#### Items ####
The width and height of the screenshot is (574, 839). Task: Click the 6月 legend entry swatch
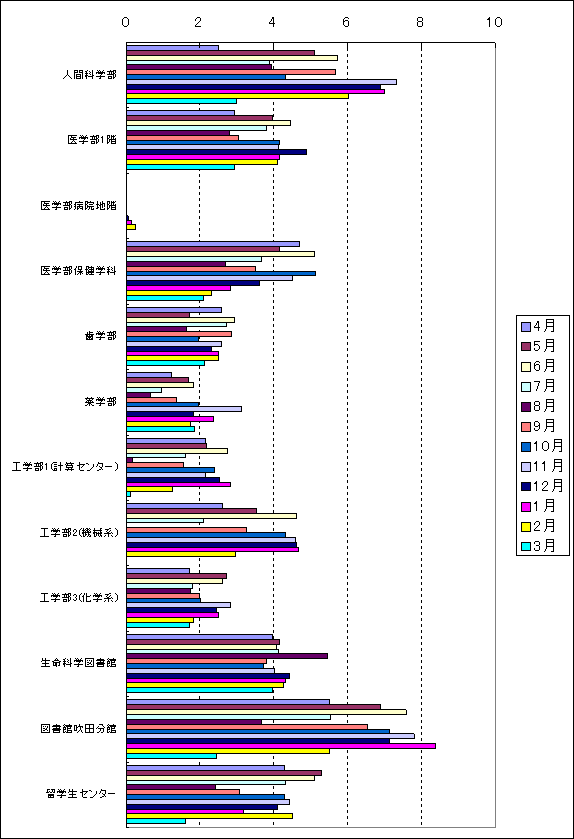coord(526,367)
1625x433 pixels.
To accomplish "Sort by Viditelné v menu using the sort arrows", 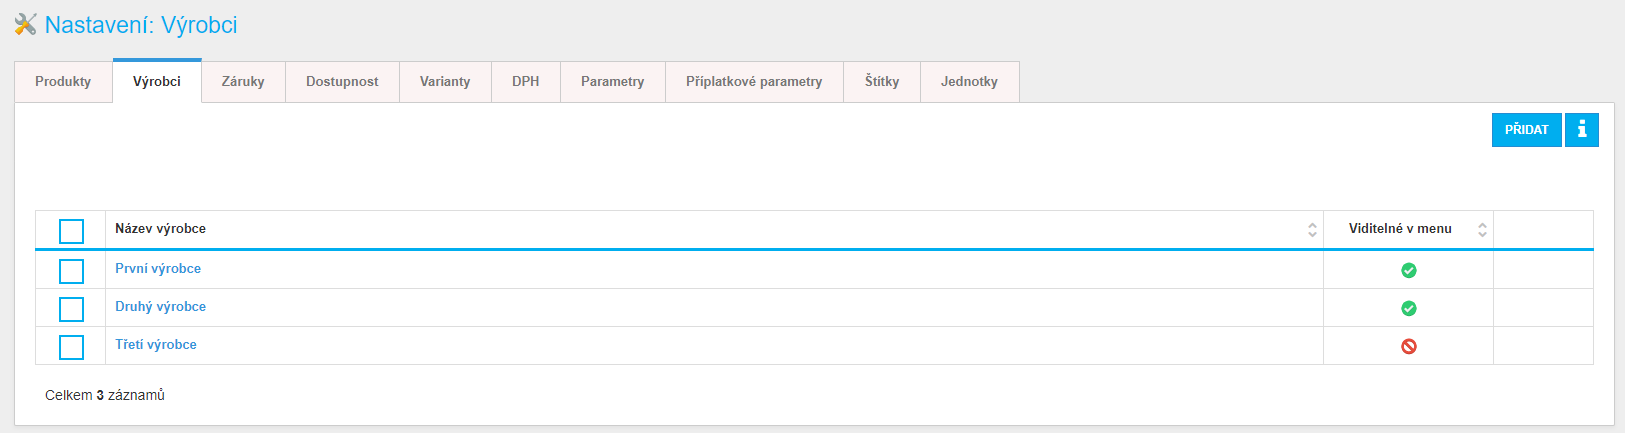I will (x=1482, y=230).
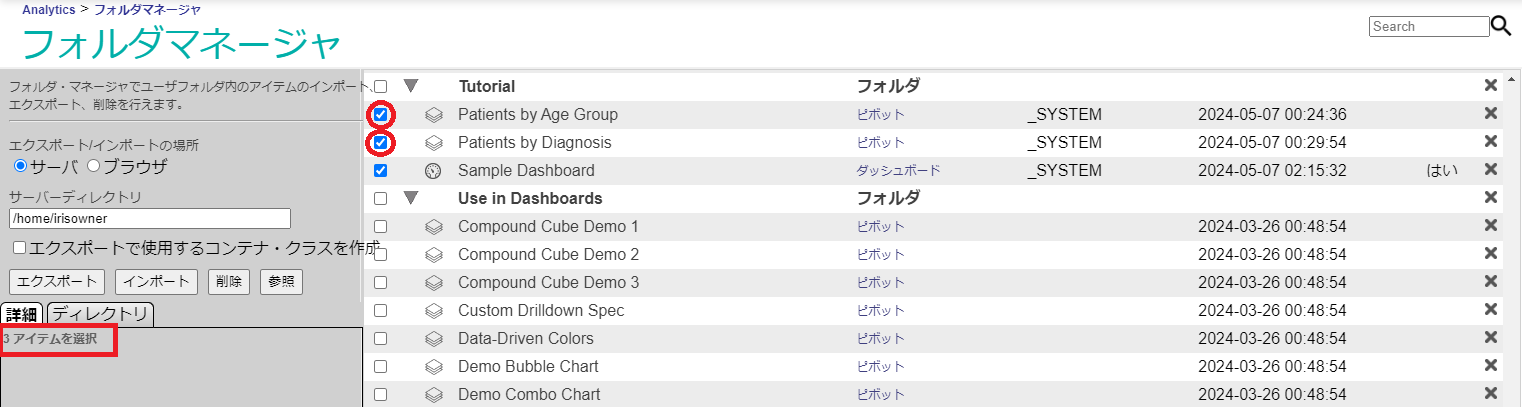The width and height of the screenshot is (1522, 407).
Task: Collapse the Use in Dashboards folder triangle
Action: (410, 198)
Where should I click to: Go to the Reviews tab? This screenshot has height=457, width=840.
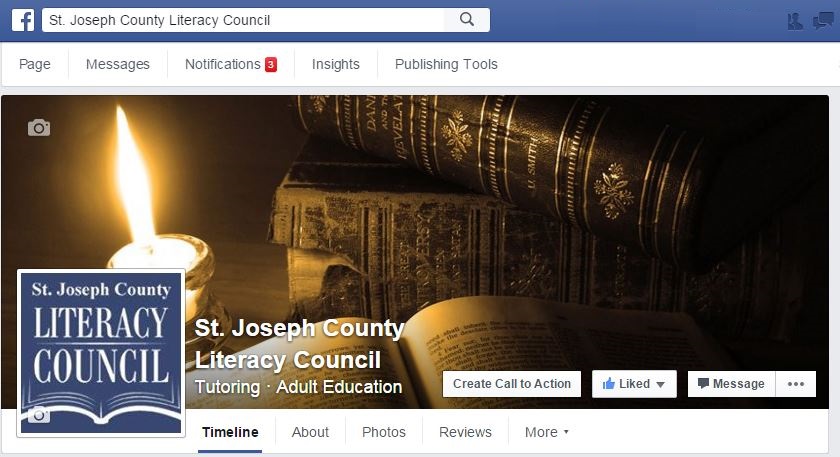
####
Please repeat the items from the very start up to and including the line with "coord(526,367)", with the pictures left out of your answer.

The width and height of the screenshot is (574, 839). Task: Click the 6月 legend entry swatch
coord(526,367)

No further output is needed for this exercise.